Recipe of the Week: Sweet and Sour Chicken
Sweet and Sour Chicken
This meal comes with an enormous amount of aromatic flavor and taste yet it’s very simple to make. Want to know how? Then come along with me into my Creative Kitchen!
1 lbs. Chicken (I used thighs but you can you also use the breast it’s up to you)
1 red and 1 green pepper
1 yellow onion
Oil for frying
1/3 cup of Cornstarch
1 cup chunky pineapples and juice (optional)
Salt and pepper or soy sauce
Sweet and Sour Sauce:
In a medium bowl whisk together:
1/3 cup cornstarch
1/2 cup brown sugar
1/3 cup ketchup
1/2 cup rice vinegar or white vinegar
2 tablespoons soy sauce
Whisk together and set to the side until ready to use. You can also buy sweet and sour sauce (it’s up to you).
1. Cut up chicken into bite size pieces (either season with salt or marinade with soy sauce)
2. In a large freezer bag toss chicken with cornstarch making sure all pieces has been coated with cornstarch.
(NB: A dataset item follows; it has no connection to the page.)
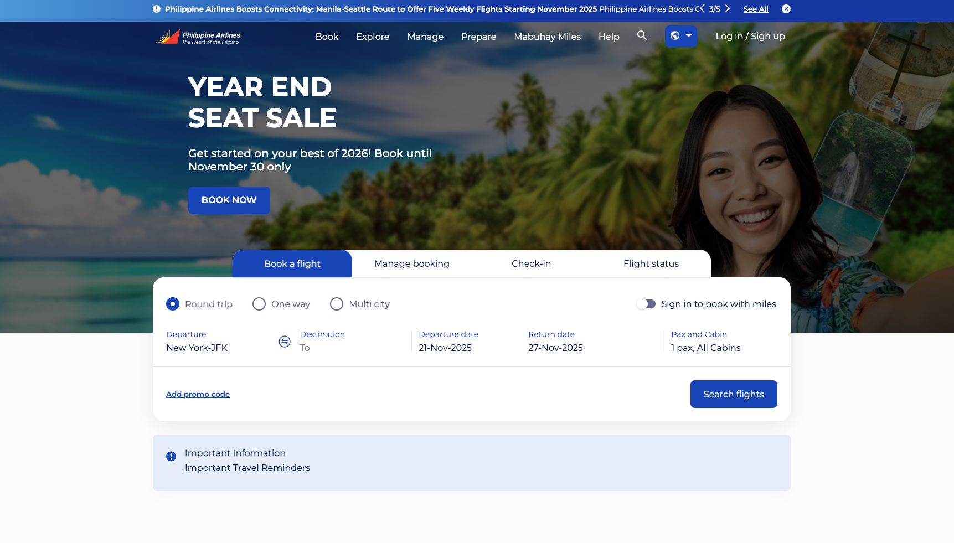This screenshot has width=954, height=543.
Task: Click the info icon in the announcement banner
Action: (x=157, y=9)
Afterwards, place in refrigerator until ready to use.
3. Add about 3-4 tablespoons of oil to wok, or skillet. While heating, cut up peppers and onions each into “1” chunks
4. Add chicken to hot skillet and cook 3-4 minutes on both sides being careful not to overcrowd your skillet. Once chicken has cooked put onto a cookie sheet or plate (do not use paper towels to drain the grease.
5. Once all chicken has been fried, with the remaining oil, add onions, and peppers and sautee until just slightly tender (you don’t want mushy vegetables….cook for about 1 minute. Then add the sauce cook until slightly thickened).
6. Add pineapple chunks and juice along with the chicken and cook for a minute or two more.
Garnish with green onions and sesame seeds (optional)
Enjoy with your favorite side of rice or noodles or both it’s up to you!